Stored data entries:
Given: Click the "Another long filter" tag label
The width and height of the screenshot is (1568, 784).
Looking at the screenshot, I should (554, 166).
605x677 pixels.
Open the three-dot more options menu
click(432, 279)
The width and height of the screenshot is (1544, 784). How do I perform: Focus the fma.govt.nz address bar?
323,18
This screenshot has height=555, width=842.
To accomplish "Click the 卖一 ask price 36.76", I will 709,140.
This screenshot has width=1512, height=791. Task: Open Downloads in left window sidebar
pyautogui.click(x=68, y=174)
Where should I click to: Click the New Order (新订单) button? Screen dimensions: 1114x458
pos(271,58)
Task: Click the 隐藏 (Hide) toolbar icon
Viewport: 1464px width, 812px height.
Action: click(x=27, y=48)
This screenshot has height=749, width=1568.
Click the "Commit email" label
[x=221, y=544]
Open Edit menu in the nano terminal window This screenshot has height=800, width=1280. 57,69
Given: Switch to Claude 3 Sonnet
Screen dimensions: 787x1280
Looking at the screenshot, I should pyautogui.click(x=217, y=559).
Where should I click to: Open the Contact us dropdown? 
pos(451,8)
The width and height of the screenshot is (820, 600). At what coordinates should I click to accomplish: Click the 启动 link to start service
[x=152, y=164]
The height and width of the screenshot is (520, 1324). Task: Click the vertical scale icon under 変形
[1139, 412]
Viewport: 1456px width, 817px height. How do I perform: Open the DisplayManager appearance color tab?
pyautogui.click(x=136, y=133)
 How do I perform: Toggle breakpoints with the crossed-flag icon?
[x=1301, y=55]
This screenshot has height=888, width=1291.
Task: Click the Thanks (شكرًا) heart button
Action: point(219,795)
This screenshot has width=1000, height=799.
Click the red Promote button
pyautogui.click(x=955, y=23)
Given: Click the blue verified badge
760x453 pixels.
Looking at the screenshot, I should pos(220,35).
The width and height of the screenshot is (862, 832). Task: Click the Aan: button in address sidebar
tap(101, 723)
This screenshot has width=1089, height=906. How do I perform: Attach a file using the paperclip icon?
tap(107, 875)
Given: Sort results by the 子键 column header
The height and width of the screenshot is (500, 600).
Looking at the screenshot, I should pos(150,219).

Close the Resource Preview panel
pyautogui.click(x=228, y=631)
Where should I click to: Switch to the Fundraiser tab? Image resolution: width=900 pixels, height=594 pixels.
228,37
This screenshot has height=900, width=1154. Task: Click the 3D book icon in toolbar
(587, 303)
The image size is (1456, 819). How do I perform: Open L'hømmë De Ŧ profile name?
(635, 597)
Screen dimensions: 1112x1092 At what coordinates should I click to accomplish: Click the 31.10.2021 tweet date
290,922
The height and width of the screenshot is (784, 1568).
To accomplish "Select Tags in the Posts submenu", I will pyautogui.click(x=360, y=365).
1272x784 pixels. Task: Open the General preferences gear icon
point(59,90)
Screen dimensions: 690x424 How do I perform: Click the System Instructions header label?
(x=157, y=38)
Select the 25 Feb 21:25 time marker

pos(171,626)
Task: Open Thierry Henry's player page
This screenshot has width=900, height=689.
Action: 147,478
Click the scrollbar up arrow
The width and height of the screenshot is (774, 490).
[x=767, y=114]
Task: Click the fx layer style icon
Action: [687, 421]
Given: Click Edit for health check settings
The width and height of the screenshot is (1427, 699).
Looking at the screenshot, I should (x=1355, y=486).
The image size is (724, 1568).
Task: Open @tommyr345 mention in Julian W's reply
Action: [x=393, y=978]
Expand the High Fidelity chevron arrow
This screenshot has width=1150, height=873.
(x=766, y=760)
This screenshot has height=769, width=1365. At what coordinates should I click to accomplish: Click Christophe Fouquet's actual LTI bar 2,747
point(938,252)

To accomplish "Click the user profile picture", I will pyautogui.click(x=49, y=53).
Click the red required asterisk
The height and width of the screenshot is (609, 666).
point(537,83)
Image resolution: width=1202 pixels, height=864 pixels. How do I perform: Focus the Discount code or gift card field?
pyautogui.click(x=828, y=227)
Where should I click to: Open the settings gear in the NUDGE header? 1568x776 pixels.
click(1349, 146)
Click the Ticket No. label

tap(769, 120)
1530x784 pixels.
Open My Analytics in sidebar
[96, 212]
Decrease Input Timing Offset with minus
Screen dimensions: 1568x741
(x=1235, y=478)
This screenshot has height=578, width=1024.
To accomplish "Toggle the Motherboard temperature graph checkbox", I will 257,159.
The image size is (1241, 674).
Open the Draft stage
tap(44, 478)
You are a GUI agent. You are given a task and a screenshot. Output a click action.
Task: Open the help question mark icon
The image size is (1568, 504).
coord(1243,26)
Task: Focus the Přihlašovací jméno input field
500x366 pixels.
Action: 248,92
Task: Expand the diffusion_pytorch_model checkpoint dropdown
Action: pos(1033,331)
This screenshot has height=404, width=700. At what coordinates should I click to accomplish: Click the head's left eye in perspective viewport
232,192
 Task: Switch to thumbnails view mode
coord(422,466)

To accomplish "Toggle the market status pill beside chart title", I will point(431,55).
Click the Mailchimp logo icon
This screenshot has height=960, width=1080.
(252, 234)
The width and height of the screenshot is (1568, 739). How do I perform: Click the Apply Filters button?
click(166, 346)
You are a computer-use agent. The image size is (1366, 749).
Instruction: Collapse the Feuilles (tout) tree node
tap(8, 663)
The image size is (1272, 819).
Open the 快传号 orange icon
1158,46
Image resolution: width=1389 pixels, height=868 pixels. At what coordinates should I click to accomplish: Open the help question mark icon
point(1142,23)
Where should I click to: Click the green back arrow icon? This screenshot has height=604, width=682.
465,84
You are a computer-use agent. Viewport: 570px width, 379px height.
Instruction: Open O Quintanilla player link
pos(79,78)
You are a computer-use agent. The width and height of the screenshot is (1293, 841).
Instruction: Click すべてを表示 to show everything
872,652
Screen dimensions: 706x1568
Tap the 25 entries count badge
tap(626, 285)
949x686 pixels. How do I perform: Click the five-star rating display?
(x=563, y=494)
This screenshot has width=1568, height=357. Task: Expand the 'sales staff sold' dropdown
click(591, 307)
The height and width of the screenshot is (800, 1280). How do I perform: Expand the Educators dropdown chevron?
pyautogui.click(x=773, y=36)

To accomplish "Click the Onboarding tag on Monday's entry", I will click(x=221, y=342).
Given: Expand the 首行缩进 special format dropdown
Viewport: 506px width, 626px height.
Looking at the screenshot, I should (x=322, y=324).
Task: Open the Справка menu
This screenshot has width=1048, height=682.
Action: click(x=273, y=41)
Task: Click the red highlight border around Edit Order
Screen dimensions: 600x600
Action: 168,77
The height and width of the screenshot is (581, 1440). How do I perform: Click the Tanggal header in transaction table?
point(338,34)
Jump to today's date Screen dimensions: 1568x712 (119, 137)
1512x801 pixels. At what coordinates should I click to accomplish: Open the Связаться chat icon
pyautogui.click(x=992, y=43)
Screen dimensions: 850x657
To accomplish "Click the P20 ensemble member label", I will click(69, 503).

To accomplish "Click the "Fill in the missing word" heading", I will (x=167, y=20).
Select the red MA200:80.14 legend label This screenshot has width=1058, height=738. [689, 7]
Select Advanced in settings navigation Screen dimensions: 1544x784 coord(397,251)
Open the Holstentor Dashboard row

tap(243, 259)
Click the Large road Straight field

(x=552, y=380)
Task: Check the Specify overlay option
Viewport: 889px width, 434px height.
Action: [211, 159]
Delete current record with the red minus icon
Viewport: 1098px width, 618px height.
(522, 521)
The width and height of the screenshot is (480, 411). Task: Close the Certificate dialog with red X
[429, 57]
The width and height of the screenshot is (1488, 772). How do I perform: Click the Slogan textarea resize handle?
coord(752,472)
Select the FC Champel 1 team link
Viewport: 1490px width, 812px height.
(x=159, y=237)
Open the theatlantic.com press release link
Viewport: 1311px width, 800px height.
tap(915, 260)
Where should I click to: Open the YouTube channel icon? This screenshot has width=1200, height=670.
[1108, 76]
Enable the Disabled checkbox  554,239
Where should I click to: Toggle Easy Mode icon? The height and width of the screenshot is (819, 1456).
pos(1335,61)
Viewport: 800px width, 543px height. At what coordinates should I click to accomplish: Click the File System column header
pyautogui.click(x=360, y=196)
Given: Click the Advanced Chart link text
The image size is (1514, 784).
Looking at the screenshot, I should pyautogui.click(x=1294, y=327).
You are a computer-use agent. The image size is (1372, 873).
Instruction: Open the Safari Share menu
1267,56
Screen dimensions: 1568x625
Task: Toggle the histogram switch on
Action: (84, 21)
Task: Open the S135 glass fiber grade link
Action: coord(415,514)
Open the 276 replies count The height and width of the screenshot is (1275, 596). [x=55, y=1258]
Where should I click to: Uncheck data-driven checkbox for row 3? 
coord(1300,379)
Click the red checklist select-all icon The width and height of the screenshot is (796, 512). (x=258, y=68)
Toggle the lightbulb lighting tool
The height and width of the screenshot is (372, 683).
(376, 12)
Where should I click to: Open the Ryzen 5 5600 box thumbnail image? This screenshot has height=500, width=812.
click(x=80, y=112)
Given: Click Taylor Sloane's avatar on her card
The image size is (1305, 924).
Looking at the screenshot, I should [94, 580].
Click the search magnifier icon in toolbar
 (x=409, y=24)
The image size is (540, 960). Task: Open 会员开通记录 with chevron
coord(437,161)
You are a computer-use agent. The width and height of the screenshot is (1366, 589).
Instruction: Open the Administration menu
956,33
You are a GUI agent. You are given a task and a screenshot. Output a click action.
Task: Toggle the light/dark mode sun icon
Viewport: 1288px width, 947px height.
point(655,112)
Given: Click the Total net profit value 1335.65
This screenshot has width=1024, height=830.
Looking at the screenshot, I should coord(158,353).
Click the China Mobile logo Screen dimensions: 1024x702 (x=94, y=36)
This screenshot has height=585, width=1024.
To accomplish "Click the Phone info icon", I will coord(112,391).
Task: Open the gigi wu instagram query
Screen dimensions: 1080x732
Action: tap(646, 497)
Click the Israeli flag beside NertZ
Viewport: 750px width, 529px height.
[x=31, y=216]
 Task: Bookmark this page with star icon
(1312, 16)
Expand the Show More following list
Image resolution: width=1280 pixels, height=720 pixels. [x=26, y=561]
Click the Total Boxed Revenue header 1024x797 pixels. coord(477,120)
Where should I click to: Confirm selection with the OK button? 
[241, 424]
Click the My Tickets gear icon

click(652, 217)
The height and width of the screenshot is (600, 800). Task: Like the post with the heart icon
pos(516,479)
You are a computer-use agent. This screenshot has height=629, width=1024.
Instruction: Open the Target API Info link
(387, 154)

EXERCISE PROMPT:
Repeat exactly the lines above from the one with "The height and width of the screenshot is (784, 1568)." up to and including the one with "Click the scrollbar up arrow". No other line belongs in the reply.

PROBLEM SOLUTION:
The height and width of the screenshot is (784, 1568).
To accomplish "Select Tags in the Posts submenu", I will pyautogui.click(x=360, y=365).
1272x784 pixels. Task: Open the General preferences gear icon
point(59,90)
Screen dimensions: 690x424 How do I perform: Click the System Instructions header label?
(x=157, y=38)
Select the 25 Feb 21:25 time marker

pos(171,626)
Task: Open Thierry Henry's player page
This screenshot has width=900, height=689.
Action: 147,478
Click the scrollbar up arrow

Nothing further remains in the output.